Enfin, une approche originale proposée par le groupe de J. Rühe pour le matriçage sur des surfaces plastiques consiste à immobiliser les biomolécules in situ dans des plots d’hydrogel à base de polydiméthylacrylamide (Neumann et al. 2010). Les oligonucléotides sont mélangés avec un pré-polymère portant des groupements benzophénone. Le mélange est matricé sous formes de plots sur le support puis irradié : l’activation du groupement benzophénone induit la photopolymérisation du gel, mais aussi son ancrage dans le support plastique et surtout le greffage covalent des oligonucléotides. Des puces à oligonucléotides ont ainsi été fabriquées pour le génotypage du papillomavirus et pour l’amplification et détection d’ARN (Brandstetter et al. 2010 ; Mader et al. 2010).

La seconde stratégie consiste à fonctionnaliser cette fois la biomolécule avec le groupement photoréactif. Elle a notamment été mise en œuvre pour l’immobilisation d’oligonucléotides sur des supports plastiques, par exemple en immobilisant des oligonucléotides-anthraquinone dans des micropuits pour la détection de produits de PCR (Koch et al. 2000). Dankbar et al. ont comparé l’efficacité de différents groupements photoactivables (benzophénone, anthraquinone, p-nitrophényl azoture et 3-phényl-3-(trifluorométhyl)diazirine)) pour l’immobilisation d’oligonucléotide sur des plastiques non activés (PMMA, PS et COC). Le p-nitrophényl azoture donna les meilleurs résultats (Dankbar 2006).

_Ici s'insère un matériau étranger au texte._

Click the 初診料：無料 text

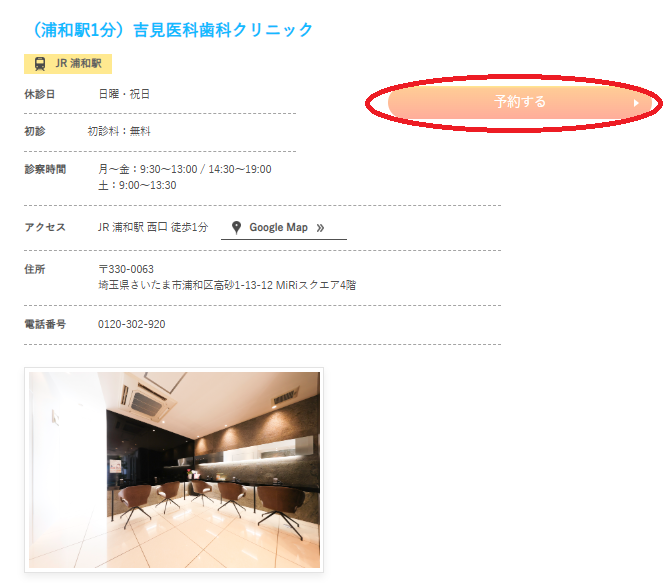(x=119, y=131)
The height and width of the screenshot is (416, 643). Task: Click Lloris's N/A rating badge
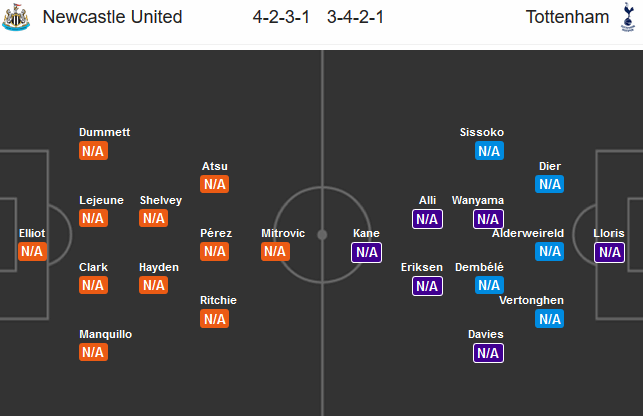click(x=608, y=251)
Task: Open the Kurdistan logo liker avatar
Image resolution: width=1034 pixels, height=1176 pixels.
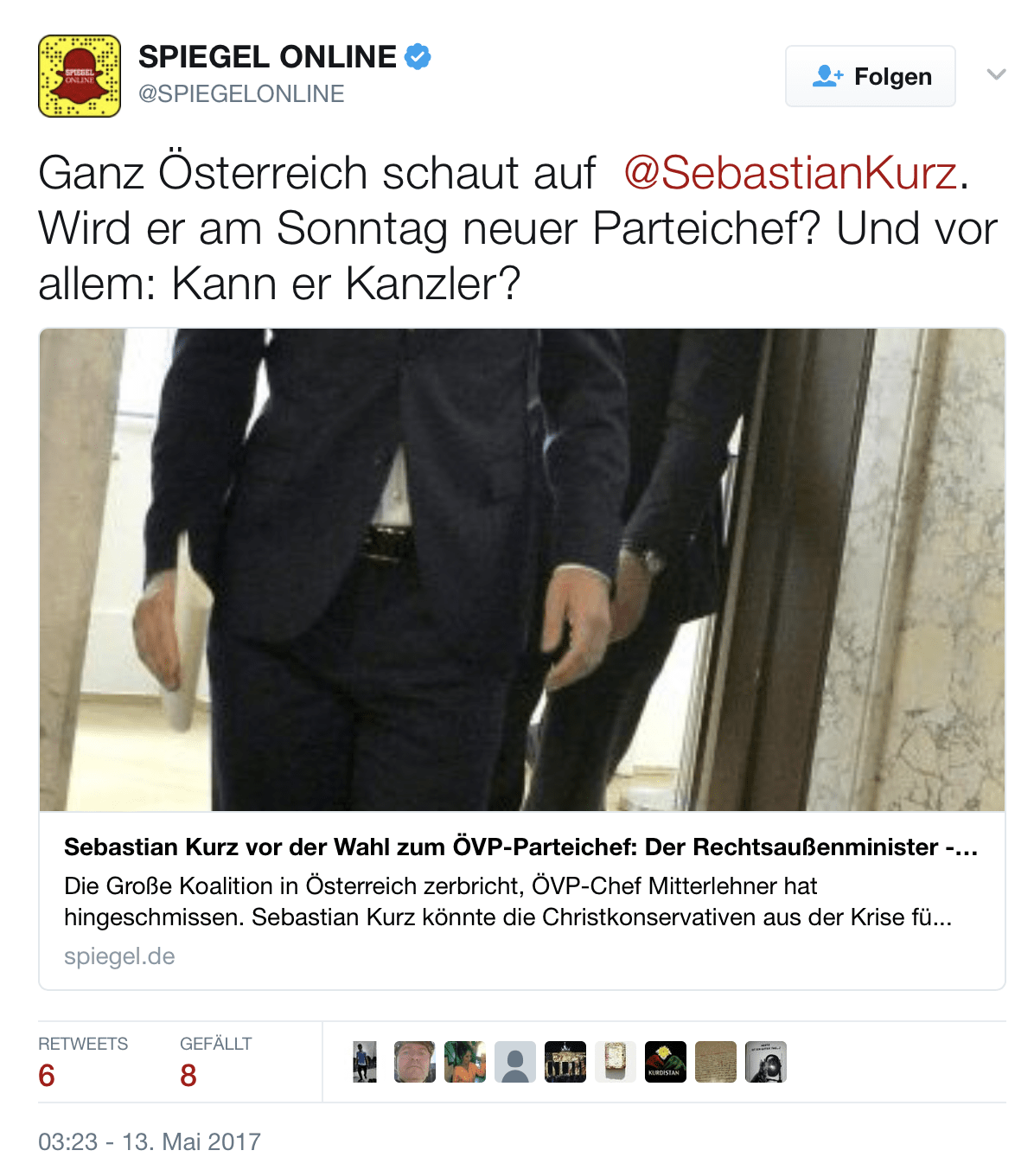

Enfin, il est possible de coupler la biomolécule et la surface en une étape unique (sans activation préalable) par l’intermédiaire d’un agent pontant bifonctionnel photoactivable. En utilisant un agent pontant portant une benzophénone photoréactive et un groupement NHS séparé par un espaceur tétraéthylène glycol, Hypolite et al. ont immobilisé des gradients de protéines sur une surface de polystyrène (Hypolite et al. 1997). Comme exemple de groupement homofonctionnel on peut citer l’utilisation d’un espaceur portant deux fonctions azoture pour l’immobilisation de protéines dans un gel de poly-(PEG méthacrylate) (Matsudaira et al. 2008).